**PAGE EXCERPT**:
==============================
Opinion: Countering the Anti-Counterfeiting Trade Agreement

Kiwis should care as treaty is about much more than counterfeiting

Most New Zealanders, technologists or not, have probably never heard of the Anti-Counterfeiting Trade Agreement, also known as ACTA. And even if they did, why would they care?

Counterfeiting, which invokes images of funny money, fake merchandise or esoteric international criminal enterprise, sounds more like a topic of discussion for the next law enforcement conference, rather than for around the water cooler at work.

However, people should care. Not only because New Zealand is a likely signatory as a participant in ACTA negotiations, but the treaty, despite its name, covers matters much closer to home: copyrighted material and the internet.

That is, ACTA is not really about trade or counterfeiting, though trade is a key way the treaty will promote its actual aims. Rather, it is essentially a new international copyright treaty that aims to clamp down on illegal copying and piracy of music, movies, software and other content that many New Zealanders use and share online everyday.

Pushed by the US, European Union, Japan, and other states with established content industries, the latest round of ACTA negotiations took place last week in Seoul, South Korea, with little fanfare or media coverage despite the many countries involved including the aforementioned along with New Zealand, Canada, Australia, Jordan, Korea, Mexico, Morocco, and Singapore.

The most troubling aspect of ACTA is how secretive its content and negotiation has been. Until last week — when actual excerpts were finally leaked — no official drafts had been released or circulated for public scrutiny, beyond vague summaries. The US trade representative, who wrote the sections of ACTA dealing with the internet, refused to even share a draft with negotiating partners until the latest round of talks. And while the US trade representative did disclose a draft to industry stakeholders in Washington, those who got a glimpse had to sign strict non-disclosure agreements. As Professor Michael Geist might say, given the veil of secrecy, you would think ACTA was a nuclear test ban treaty.
==============================
**JOBS**:
a) Answer these questions using the opinion piece on ACTA:
(i) In which city and country did the latest round of ACTA negotiations take place?
(ii) Who wrote the sections of ACTA dealing with the internet?
(iii) What did industry stakeholders in Washington have to sign to get a glimpse of the draft?
b) Write the next few paragraphs of the opinion piece on ACTA, picking up right after its final sentence.
The data that come after this point are separate material with no connection to the ACTA opinion piece.

**SUPPLIED MATERIAL**:
==============================
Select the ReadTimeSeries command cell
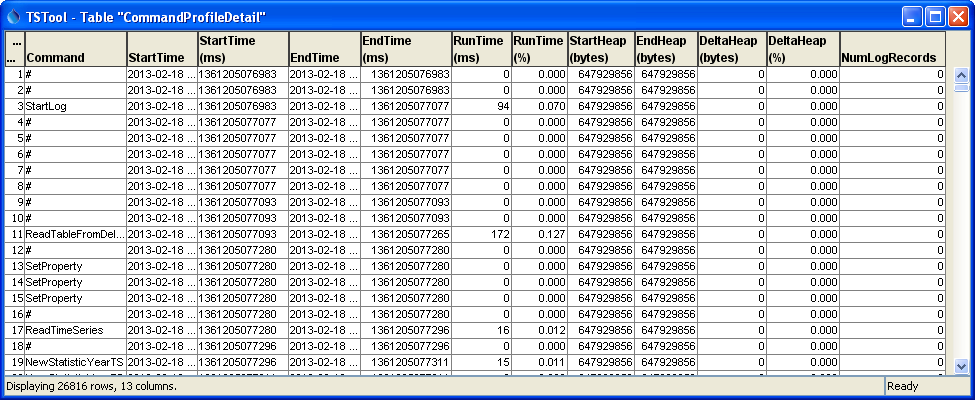 tap(75, 330)
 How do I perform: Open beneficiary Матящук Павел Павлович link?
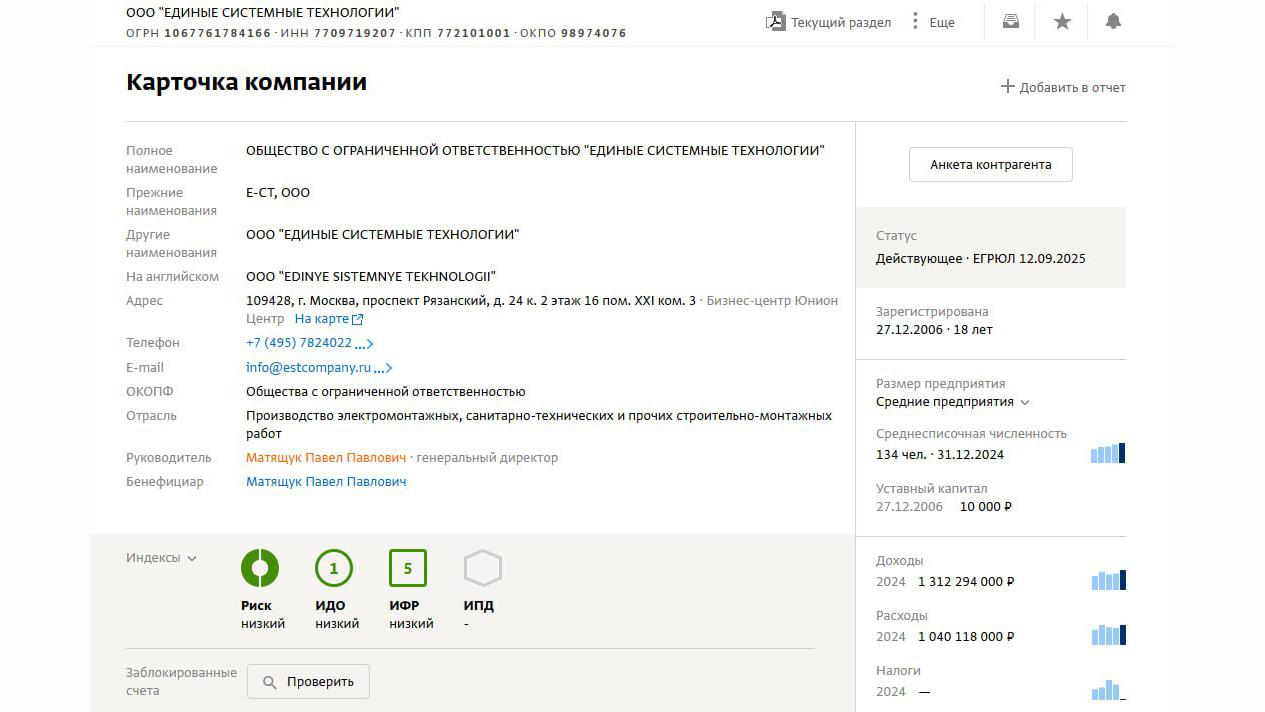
==============================
**OUTPUTS FOR THE TASKS**:
a)
(i) Seoul, South Korea.
(ii) The US trade representative.
(iii) Strict non-disclosure agreements.

b)
Now that some rough drafts have leaked, however, it’s easier to see why secrecy was preferable. While not nuclear, some of the proposed sections are no doubt politically radioactive for some states involved, including New Zealand.

The proposed sections for dealing with online copyright infringement amount to a mass export of the American legislative model — a “global” version of the US’s unpopular Digital Millennium Copyright Act. ACTA would require signatory states to legislate, among other things, a “notice and takedown” system (where content must be removed by ISPs without proof of actual infringement); special criminal and civil penalties for circumvention of technical protection measures; and a “three strikes” policy where three allegations of copyright infringement would lead to mandatory internet account termination.

That means if your son is caught copying his favourite video game software three times, the family may lose its internet service.

Why is all this a concern to New Zealand? If signed and ratified in this form, ACTA would effectively undercut months of public consultation and domestic policy deliberation. Only recently, the government concluded large-scale consultations on its draft for section 92A, a provision that would deal with copyright infringement in a way that is fundamentally different than the model envisioned by ACTA.

Instead of notice-and-takedown, section 92A involves the Copyright Tribunal. Instead of “three strikes”, section 92A makes account termination merely one option among several remedies for repeat infringement. For all of its shortcomings, section 92A at least remains a product of New Zealand’s democratic and political process. ACTA would change all this, replacing a solution made in New Zealand, with something made in South Korea, or wherever the next round of negotiations take place.

Other commentators, with good reason, have argued that New Zealand should not sign ACTA. And in the short term, this is probably the best way to shed some light on the concerns the treaty raises: with a little heat.

But over the long term it may not be enough. The trouble with international legal instruments like treaties or trade agreements — even if only bilateral or plurilateral — is they have a tendency to quietly but effectively shift international legal norms, especially when countries involved are wealthy and powerful.

Though ACTA is not a multilateral trade agreement, its long-term goal is no doubt to become multilateral in scope by getting most countries on board, including the developing world. This will be done through an ever-expanding system of trade-related incentives: if you want access to our markets, you need to sign onto ACTA. Treaties like ACTA influence norms in other ways too, as a source of international law or guidance to interpret other treaties and agreements, and settle international disputes.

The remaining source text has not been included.